▶ **Work required**: Every line from the start of the data through the line containing "Task: Select the 130-182K bar" should be retyped exactly; the pictures should not.

▶ **Source data**:
——————

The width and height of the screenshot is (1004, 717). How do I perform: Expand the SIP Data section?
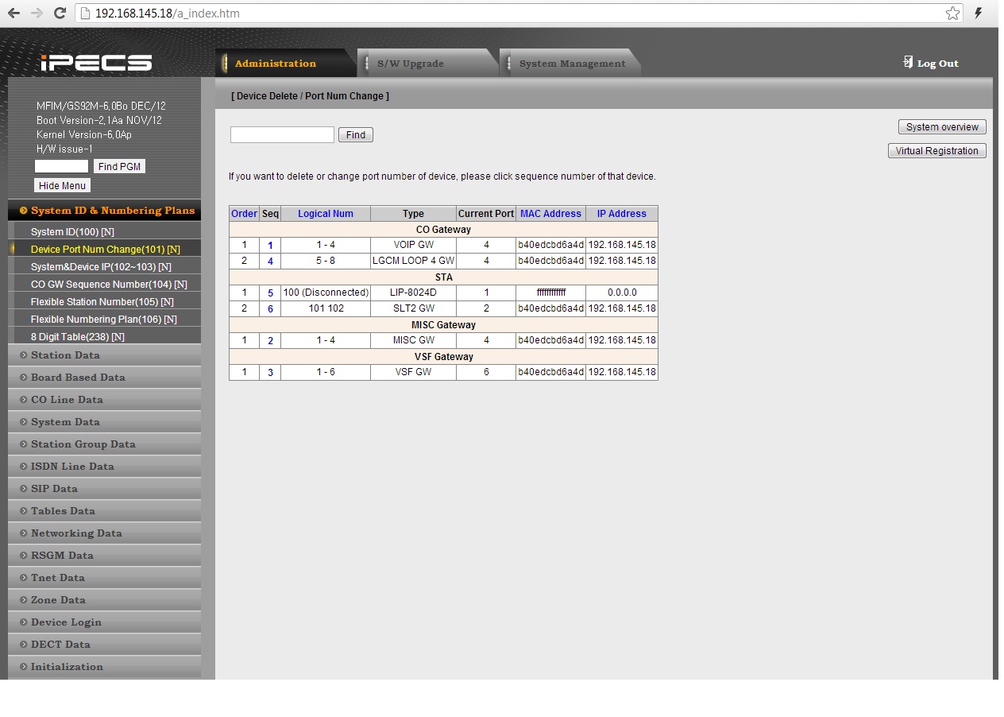click(54, 489)
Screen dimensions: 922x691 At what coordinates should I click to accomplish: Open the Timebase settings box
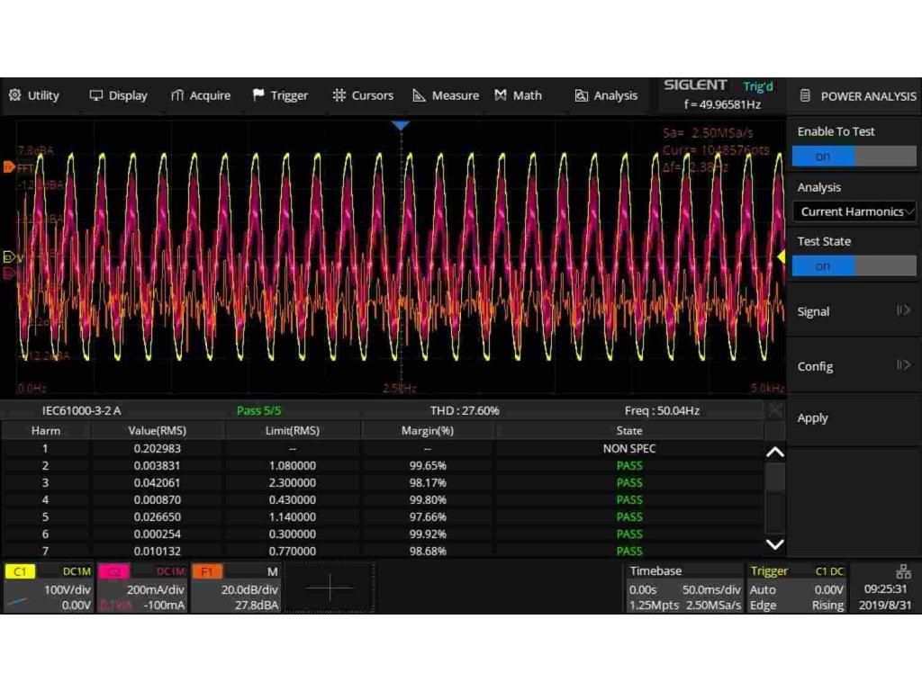point(685,588)
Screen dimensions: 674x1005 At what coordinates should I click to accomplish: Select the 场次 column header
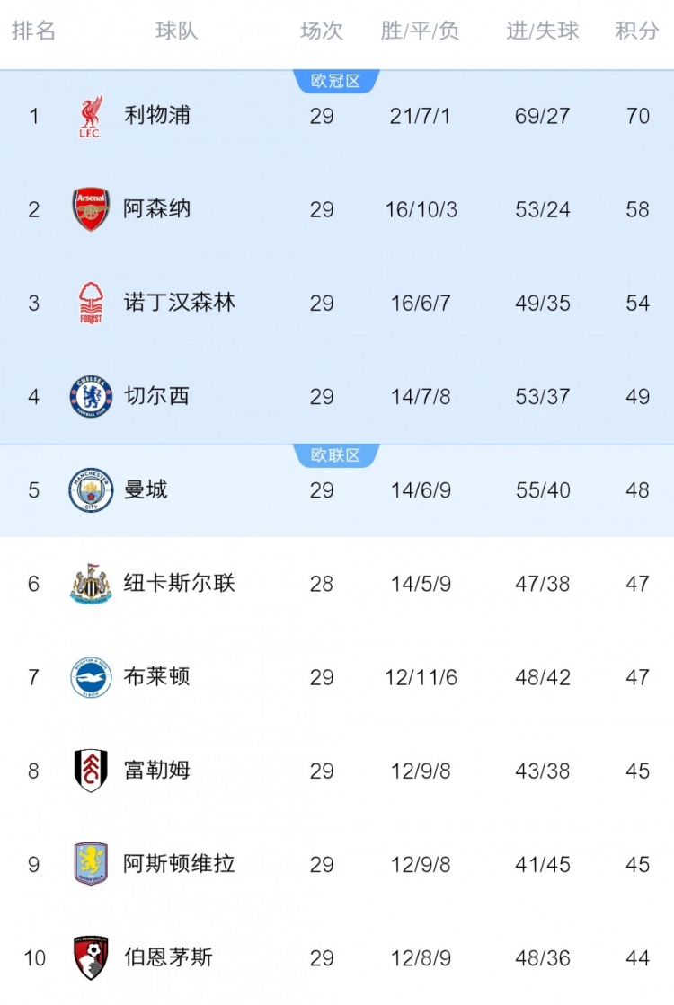(322, 31)
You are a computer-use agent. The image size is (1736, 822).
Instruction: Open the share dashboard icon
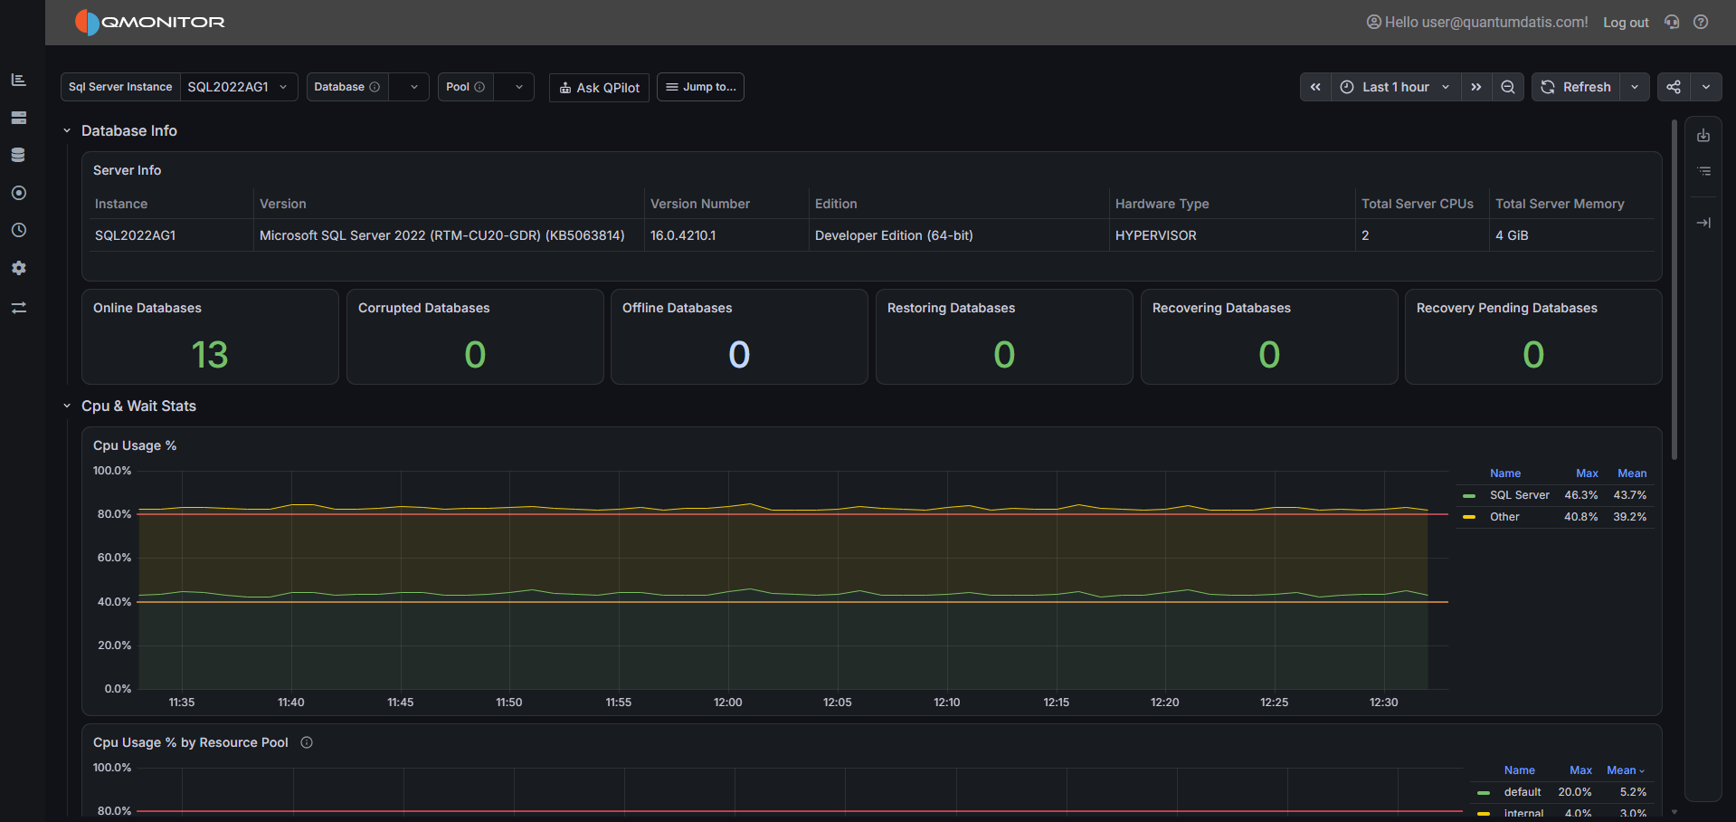coord(1674,87)
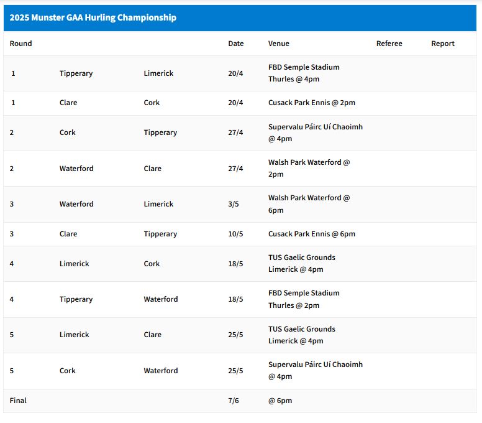This screenshot has width=482, height=423.
Task: Click the FBD Semple Stadium Thurles @ 4pm venue
Action: [304, 73]
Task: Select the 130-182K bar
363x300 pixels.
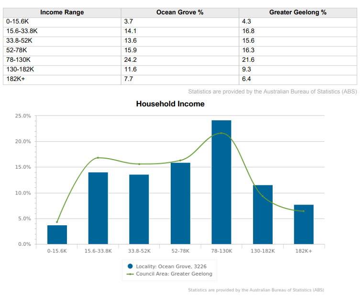Action: tap(263, 214)
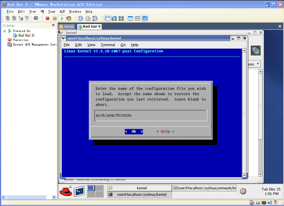Viewport: 284px width, 206px height.
Task: Click the Reset VM toolbar icon
Action: click(x=69, y=18)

——————

▶ **Task solution**:
The width and height of the screenshot is (1004, 717). How do I perform: Expand the SIP Data section?
click(54, 489)
Screen dimensions: 922x691 At what coordinates should I click to accomplish: Open the Timebase settings box
point(685,588)
Screen dimensions: 674x1005 At what coordinates should I click to accomplish: Select the 场次 column header
(322, 31)
You are a computer-use agent. The image size is (1736, 822).
Instruction: Open the share dashboard icon
coord(1674,87)
This screenshot has width=482, height=423.
Task: Click the FBD Semple Stadium Thurles @ 4pm venue
Action: [304, 73]
Task: Select the 130-182K bar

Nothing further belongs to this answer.